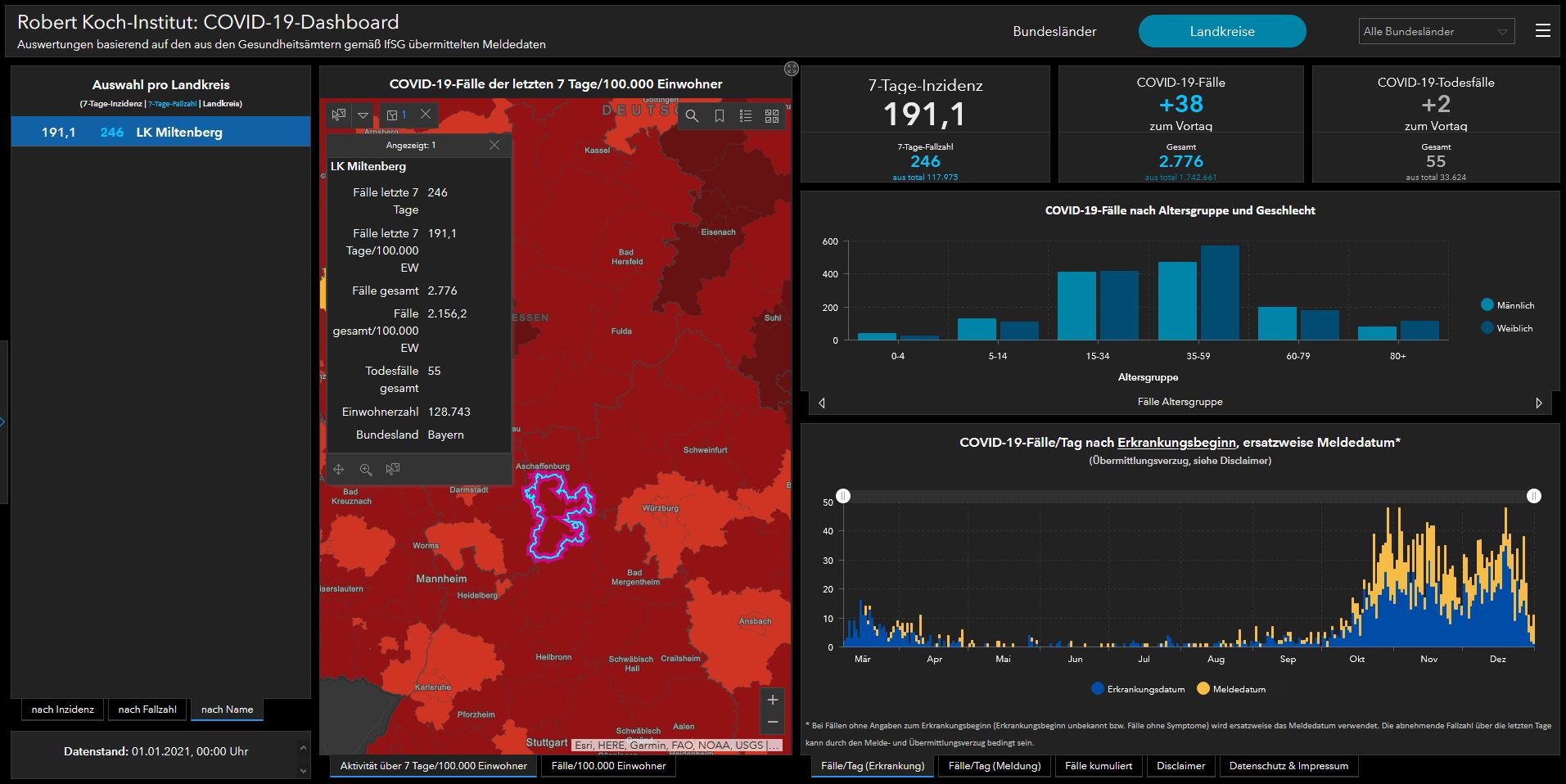Click the left handle of the date range slider

pyautogui.click(x=843, y=496)
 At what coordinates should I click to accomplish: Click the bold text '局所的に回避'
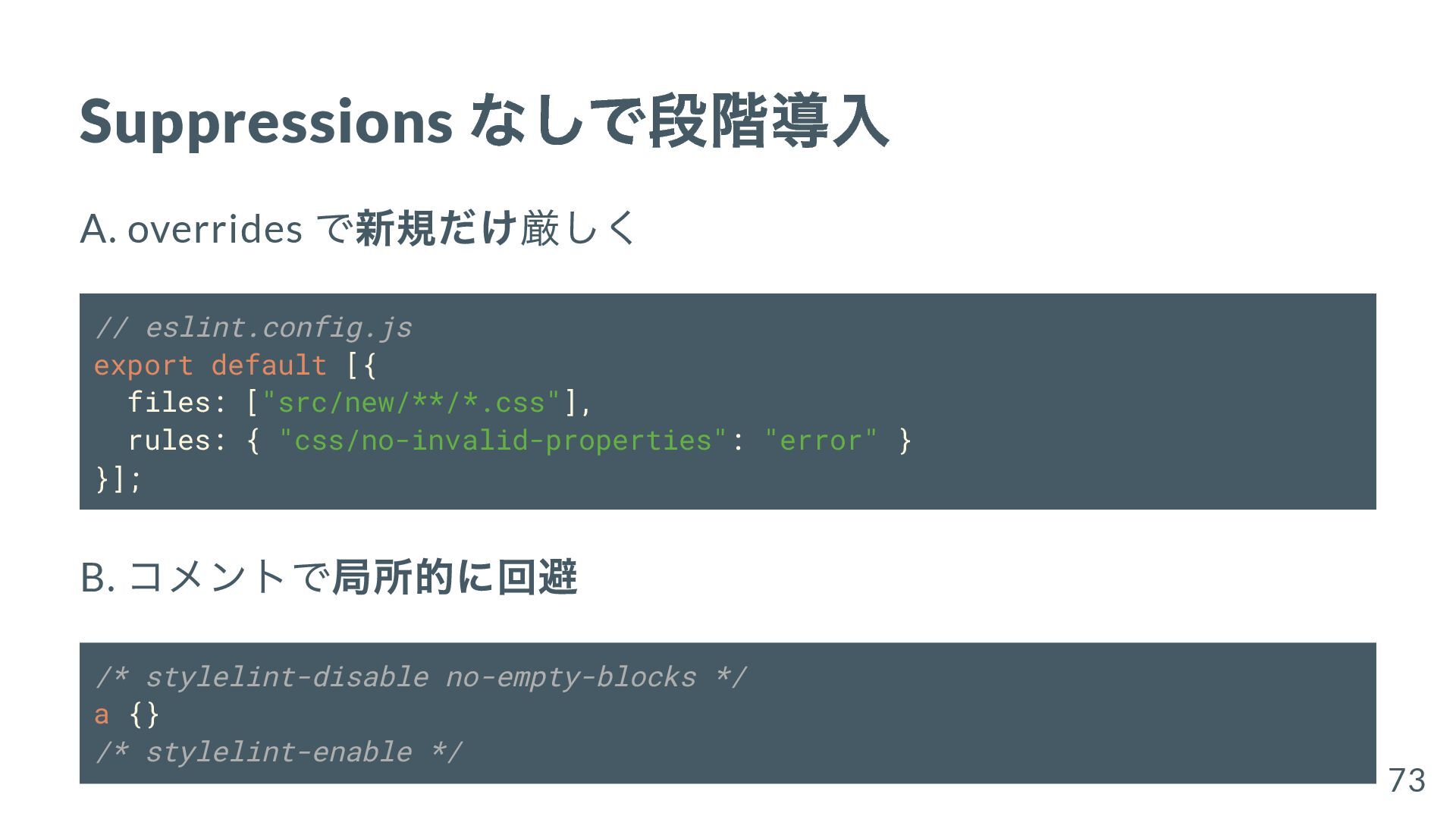click(455, 577)
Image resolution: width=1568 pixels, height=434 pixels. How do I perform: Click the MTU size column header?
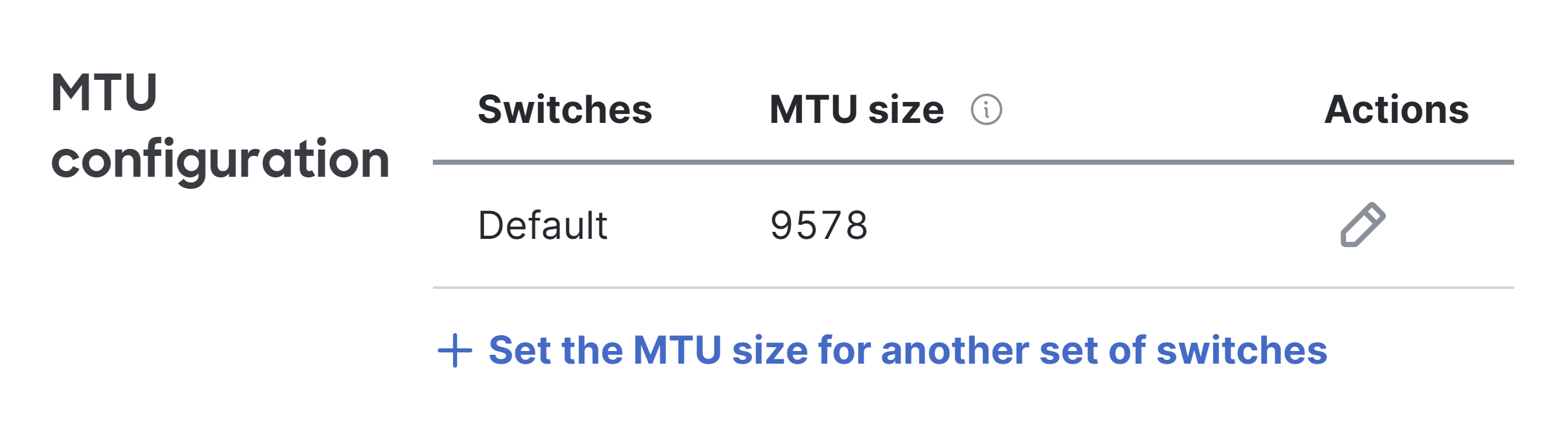click(856, 110)
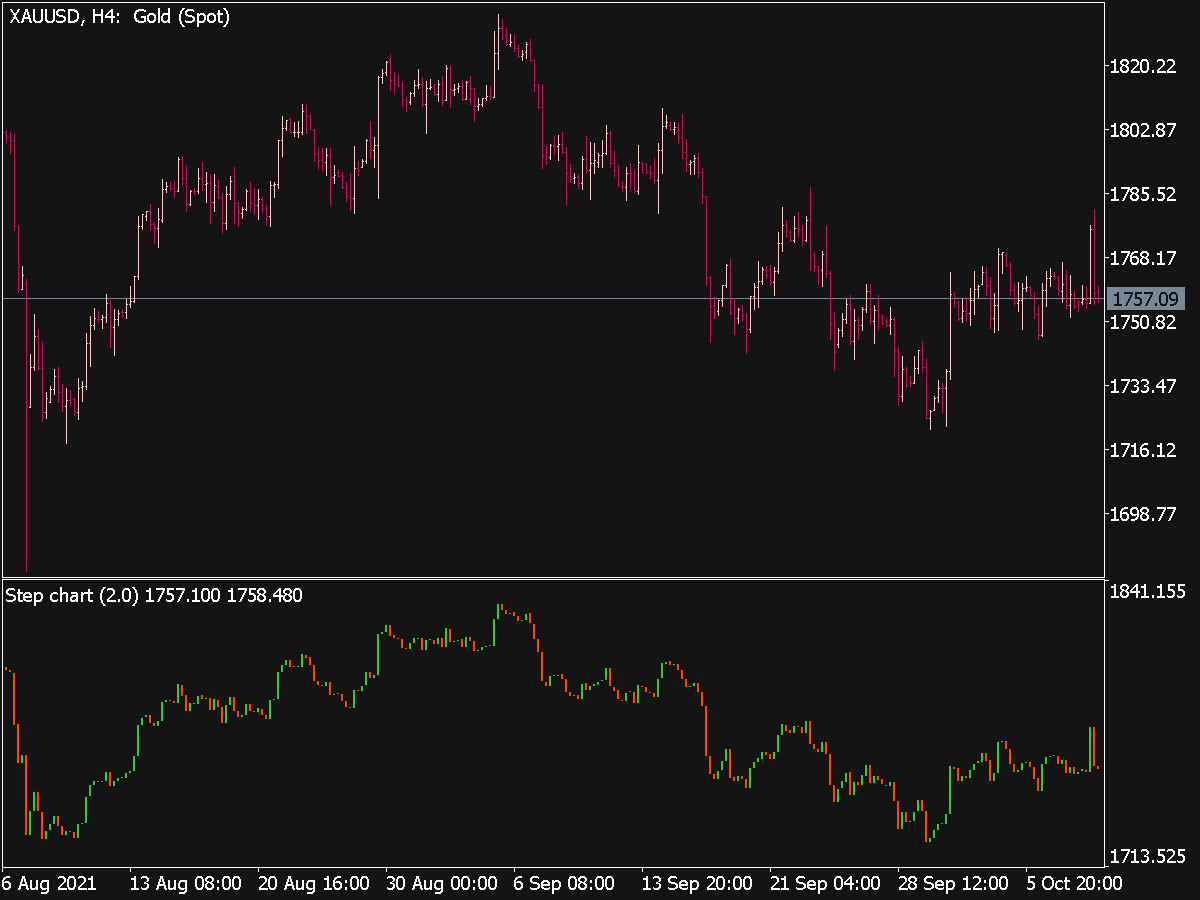This screenshot has width=1200, height=900.
Task: Click the 1820.22 price scale label
Action: 1143,67
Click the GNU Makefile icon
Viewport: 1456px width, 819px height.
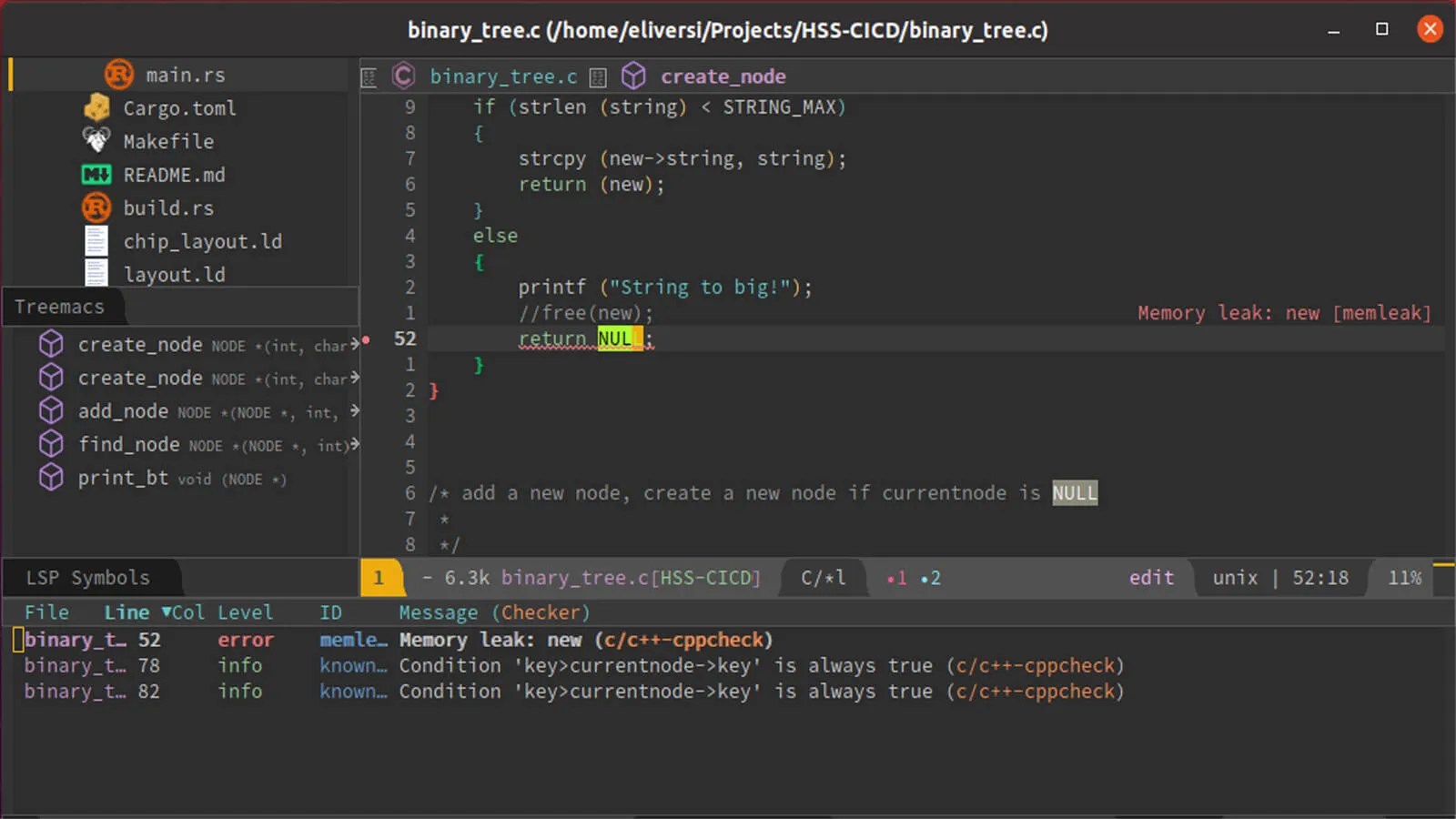pos(96,141)
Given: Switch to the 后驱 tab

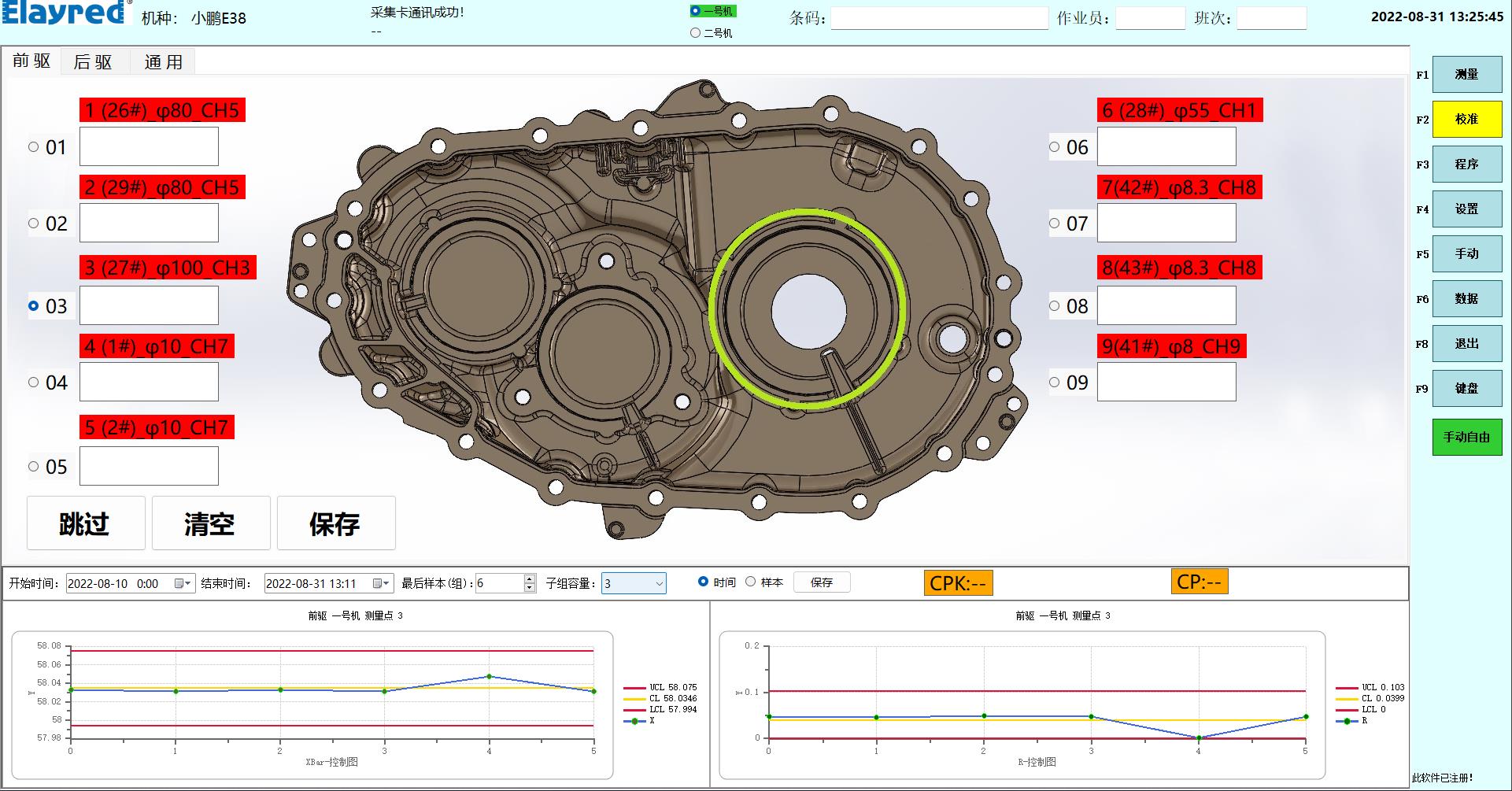Looking at the screenshot, I should point(93,62).
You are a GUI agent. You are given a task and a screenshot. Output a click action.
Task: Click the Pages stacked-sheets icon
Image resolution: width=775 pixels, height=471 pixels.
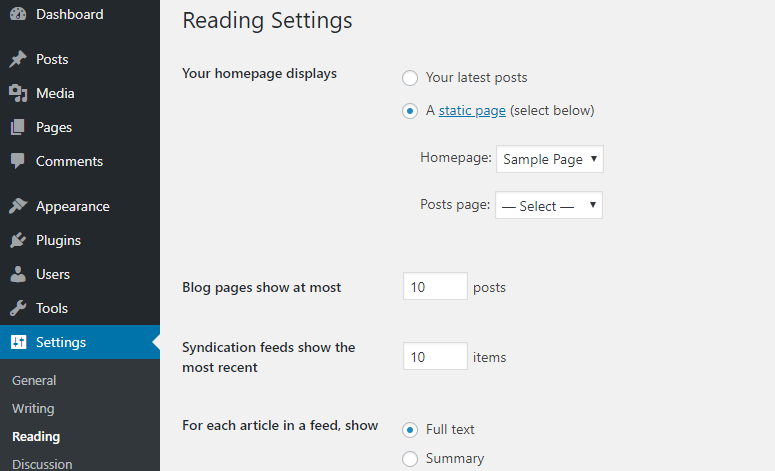tap(18, 127)
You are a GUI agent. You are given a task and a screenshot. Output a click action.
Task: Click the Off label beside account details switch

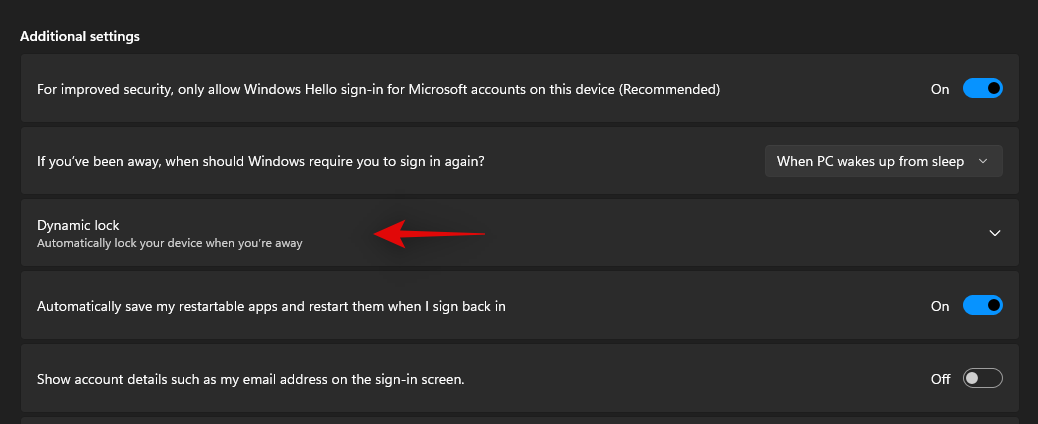[x=941, y=379]
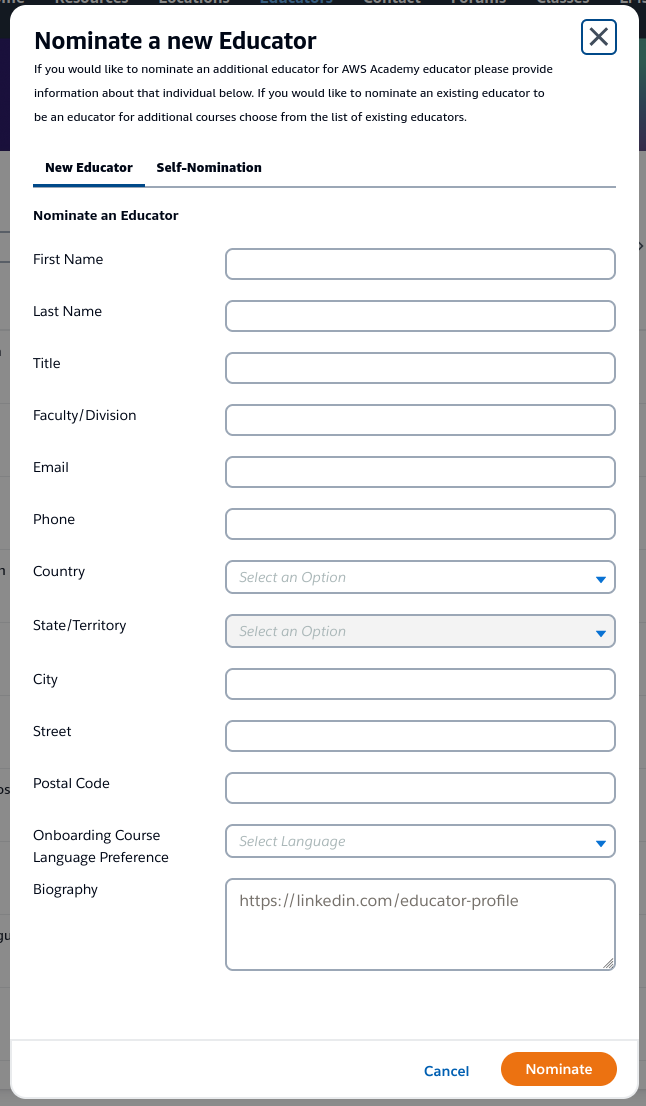The image size is (646, 1106).
Task: Click the Biography text area
Action: tap(420, 925)
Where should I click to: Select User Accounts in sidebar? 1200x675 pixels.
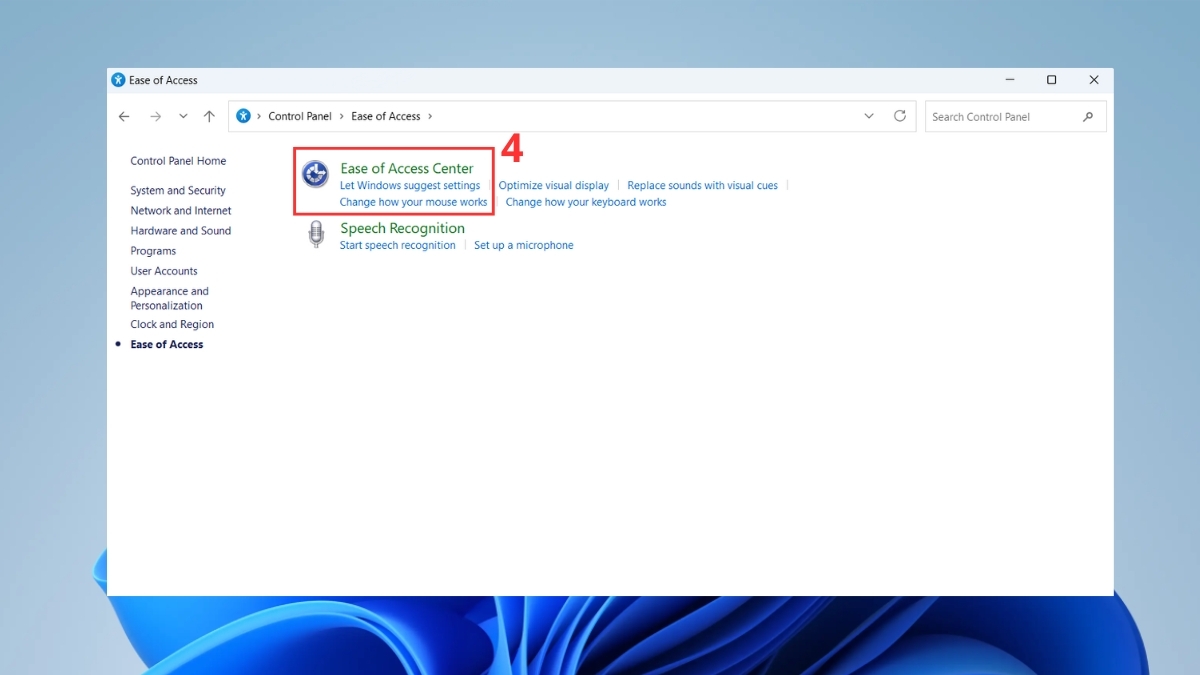164,271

# # # #

**REQUIREMENTS:** Present the listing above as a Markdown table with the columns Row and Line, numbering each non-blank line in order and skipping blank lines. Omit the pictures.

**SOLUTION BELOW:**
| Row | Line |
|---|---|
| 1 | Click the left handle of the date range slider |
| 2 | pyautogui.click(x=843, y=496) |
| 3 |  At what coordinates should I click to accomplish: Click the bold text '局所的に回避' |
| 4 | click(455, 577) |
| 5 | Image resolution: width=1568 pixels, height=434 pixels. How do I perform: Click the MTU size column header? |
| 6 | click(856, 110) |
| 7 | This screenshot has width=1200, height=900. |
| 8 | Task: Click the 1820.22 price scale label |
| 9 | Action: 1143,67 |
| 10 | Click the GNU Makefile icon |
| 11 | Viewport: 1456px width, 819px height. |
| 12 | pos(96,141) |
| 13 | Given: Switch to the 后驱 tab |
| 14 | Looking at the screenshot, I should point(93,62). |
| 15 | You are a GUI agent. You are given a task and a screenshot. Output a click action. |
| 16 | Task: Click the Pages stacked-sheets icon |
| 17 | Image resolution: width=775 pixels, height=471 pixels. |
| 18 | tap(18, 127) |
| 19 | You are a GUI agent. You are given a task and a screenshot. Output a click action. |
| 20 | Task: Click the Off label beside account details switch |
| 21 | [x=941, y=379] |
| 22 | The image size is (646, 1106). |
| 23 | Task: Click the Biography text area |
| 24 | Action: tap(420, 925) |
| 25 | Where should I click to: Select User Accounts in sidebar? 1200x675 pixels. |
| 26 | 164,271 |